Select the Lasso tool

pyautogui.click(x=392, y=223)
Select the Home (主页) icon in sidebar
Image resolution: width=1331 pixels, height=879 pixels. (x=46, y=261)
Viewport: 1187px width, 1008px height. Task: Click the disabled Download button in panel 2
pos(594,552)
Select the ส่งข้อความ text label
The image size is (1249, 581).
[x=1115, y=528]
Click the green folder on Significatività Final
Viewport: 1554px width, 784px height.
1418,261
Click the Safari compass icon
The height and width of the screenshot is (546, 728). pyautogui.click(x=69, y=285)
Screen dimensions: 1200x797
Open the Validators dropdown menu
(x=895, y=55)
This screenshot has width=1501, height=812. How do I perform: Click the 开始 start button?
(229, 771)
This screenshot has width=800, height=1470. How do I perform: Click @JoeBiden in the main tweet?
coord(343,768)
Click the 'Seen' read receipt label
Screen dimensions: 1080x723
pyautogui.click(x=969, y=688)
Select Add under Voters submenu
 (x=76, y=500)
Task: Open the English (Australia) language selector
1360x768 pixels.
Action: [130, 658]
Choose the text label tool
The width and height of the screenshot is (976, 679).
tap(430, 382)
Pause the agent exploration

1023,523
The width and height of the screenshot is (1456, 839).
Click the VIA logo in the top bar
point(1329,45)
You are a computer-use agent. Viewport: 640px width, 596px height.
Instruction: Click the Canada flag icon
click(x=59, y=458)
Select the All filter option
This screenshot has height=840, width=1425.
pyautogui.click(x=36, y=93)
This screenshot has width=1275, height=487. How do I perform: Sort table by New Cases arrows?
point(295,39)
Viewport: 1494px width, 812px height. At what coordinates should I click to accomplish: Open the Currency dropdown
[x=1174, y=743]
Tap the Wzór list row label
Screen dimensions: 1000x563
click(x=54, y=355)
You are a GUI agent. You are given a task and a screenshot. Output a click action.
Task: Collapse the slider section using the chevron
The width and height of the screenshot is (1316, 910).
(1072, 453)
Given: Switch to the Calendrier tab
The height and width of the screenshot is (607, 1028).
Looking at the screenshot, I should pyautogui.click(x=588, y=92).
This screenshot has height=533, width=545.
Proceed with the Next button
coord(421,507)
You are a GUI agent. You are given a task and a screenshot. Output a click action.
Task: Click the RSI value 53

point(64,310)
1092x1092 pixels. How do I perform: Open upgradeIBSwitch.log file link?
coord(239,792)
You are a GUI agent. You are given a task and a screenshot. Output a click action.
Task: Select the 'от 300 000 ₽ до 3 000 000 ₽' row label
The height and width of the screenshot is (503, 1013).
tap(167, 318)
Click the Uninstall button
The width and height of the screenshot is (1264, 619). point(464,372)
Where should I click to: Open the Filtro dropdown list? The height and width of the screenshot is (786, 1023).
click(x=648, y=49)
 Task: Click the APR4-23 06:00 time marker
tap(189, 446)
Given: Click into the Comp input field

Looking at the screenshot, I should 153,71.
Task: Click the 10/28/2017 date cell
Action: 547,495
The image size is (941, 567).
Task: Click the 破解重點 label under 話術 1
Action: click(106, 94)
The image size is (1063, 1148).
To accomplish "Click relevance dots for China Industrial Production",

- What is required
Begin with the line that contains "Given: Click into the Comp input field" and end with the last line of the records; set down every line in that span exactly, and nothing else.

- Answer to this task
Given: Click into the Comp input field

Looking at the screenshot, I should 153,71.
Task: Click the 10/28/2017 date cell
Action: 547,495
The image size is (941, 567).
Task: Click the 破解重點 label under 話術 1
Action: click(106, 94)
The image size is (1063, 1148).
To accomplish "Click relevance dots for China Industrial Production",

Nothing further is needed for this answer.